Producers like the Argyll Smokery, Perthshire’s Summer Harvest rapeseed oil and Simply Add Chilli have all grown with the supermarket in Scotland, supplying more stores as Waitrose opened in Glasgow, Newton Mearns, Stirling, Helensburgh and Milngavie.
Waitrose managing director, Rob Collins, said: “The wealth and quality of Scottish food and drink is a real source of national pride and we are equally as proud to have played a part in helping showcase its finest producers.
“We have established long-term relationships from the outset built on a shared passion for uncompromisingly good food, putting in place the foundations for us to continue to grow our Scottish supplier base.
“To discover a new food or drink is just as exciting today as it was ten years ago to and to see so many of them now supplying our stores across the UK is incredibly rewarding.”
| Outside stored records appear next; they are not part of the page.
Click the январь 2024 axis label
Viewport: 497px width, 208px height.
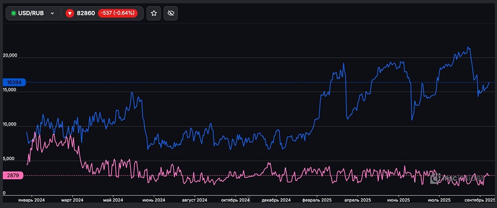pyautogui.click(x=31, y=200)
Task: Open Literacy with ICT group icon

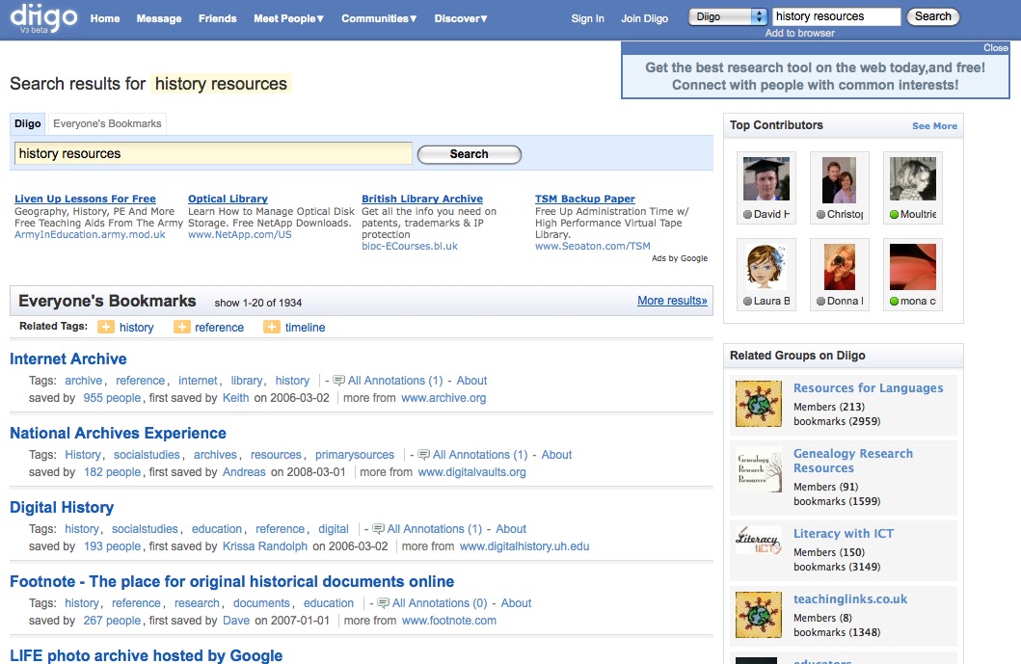Action: [759, 543]
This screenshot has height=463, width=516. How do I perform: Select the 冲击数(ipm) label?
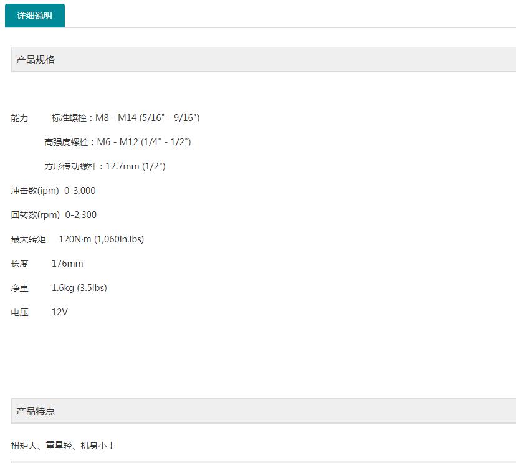(x=34, y=191)
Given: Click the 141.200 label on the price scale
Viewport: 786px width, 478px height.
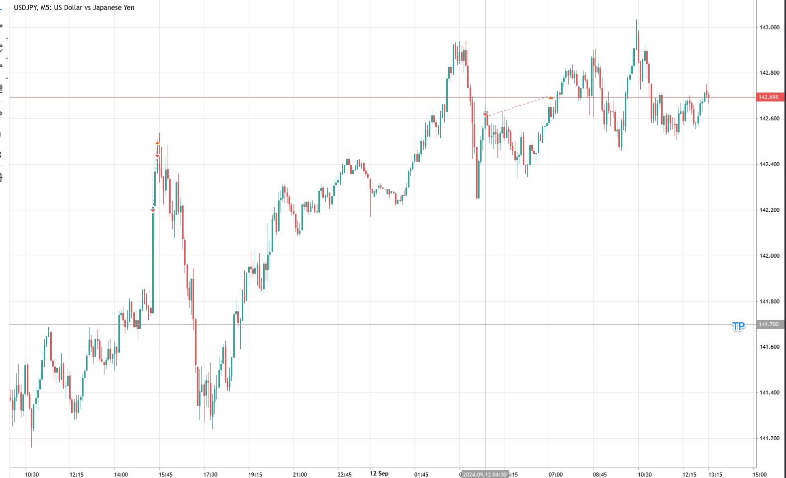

Stephanie Pritchard, Scotland Food and Drink’s access to markets manager, commented: “Scotland Food & Drink has a long-standing relationship with Waitrose, including having delivered ‘meet the buyer’ events and working with food and drink suppliers to build their capabilities.
“Waitrose has a clear commitment to sourcing Scottish products and they’ve played an important role in the development of several companies here. As the retailer continues its growth, we look forward to continuing our collaboration, further building the Scottish offering across their Scottish and UK stores.”
As well as working with smaller producers, Waitrose has been a firm supporter of the Scottish agricultural and aquaculture sectors in its ten years of trading north of the border.
All of the supermarket’s counter beef is sourced from Scottish farmers, with Graham’s Dairy supplying all essential milk. Scottish egg farmers produce more than ten million eggs each year for Waitrose.
Waitrose’s dedication to quality and provenance has had a significant impact on the supply chain in Scotland. Macrae Edinburgh, run by Young’s Seafood, was purpose built to service Waitrose in 2007. Since then employment at the site has risen from 250 to 370 as sales continued to grow.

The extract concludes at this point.